There are instances where the Internal Revenue Board (IRB) attempts to disallow expenses on the grounds that the expenses incurred appear ambiguous. The ambiguity in their minds seems to arise when the description of the expenses claimed by the taxpayer does not correspond to the facts. For example, where the IRB may be of the view that the payment is not a contract payment, but a salary payment. Another example could be where transactions take place between related companies when the IRB finds that these transactions were arranged to transfer income from one company to another.
Should ambiguity be the basis for rejecting spending?
There are always two sides to an argument. The IRB through its findings may have an opinion that may be contradictory with the evidence produced by the taxpayer. In situations where there is a dispute, the IRB tends to summon the beneficiary party to its office to cross-check the information relating to the transaction.
Since the recipient is not the party being rejected and reviewed, the recipient tends to agree with the IRB’s position. Therefore, this leads to suggest that the expenditures are ambiguous. The facts provided by the beneficiary may be contradictory with the facts provided by the applicant.
In such circumstances, the IRB may issue an assessment to collect the additional tax on the grounds that the expense does not meet the “entirely and exclusively incurred in the production of income” rule.
Does such a principle of ambiguity exist in tax law? There is no such rule. If the expense is suspected not to have been incurred or if the expense is fictitious, contrived or fictitious, the proper course of action is to prove that the taxpayer committed fraud/willful default or was negligent . Here the responsibility lies with the IRB.

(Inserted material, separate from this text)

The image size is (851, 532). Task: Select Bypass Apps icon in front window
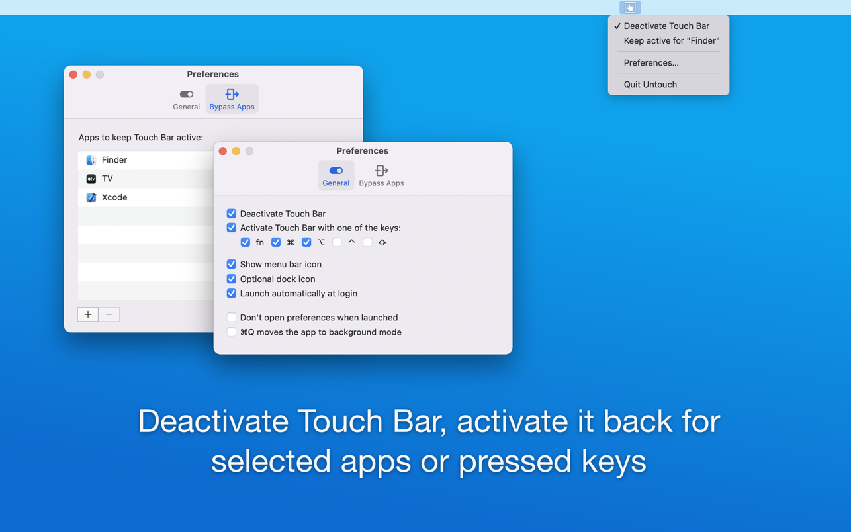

Ratings should not be based on “ambiguity” where expenses were incurred for business purposes, but description may not be consistent with supporting evidence. Unless the expenses were incurred for business purposes, they should qualify for a tax deduction. An example would be when the IRB says the expense is an employment expense while the taxpayer says it is a subcontract payment to an individual. Ultimately, both items are deductible and ambiguity should not be used as a reason to disallow the expense.
Responsibility of the IRB
There will be instances where taxpayers attempt to claim deductions when expenses have not been incurred or create fictitious, spurious or contrived transactions. In such cases, the IRB should punish these taxpayers by increasing assessments using the anti-avoidance provisions and bringing these taxpayers to justice.
Advice to taxpayers
It is absolutely important that any tax deduction claim be supported by clear evidence of payment made for services rendered or goods received. The climate is changing and the direction the IRB may take in the future could be much stricter in the form of making taxpayers pay for fraud where taxpayers have attempted to claim tax deductions on fraudulent transactions. It is the duty of the IRB to strictly enforce the law against recalcitrant taxpayers.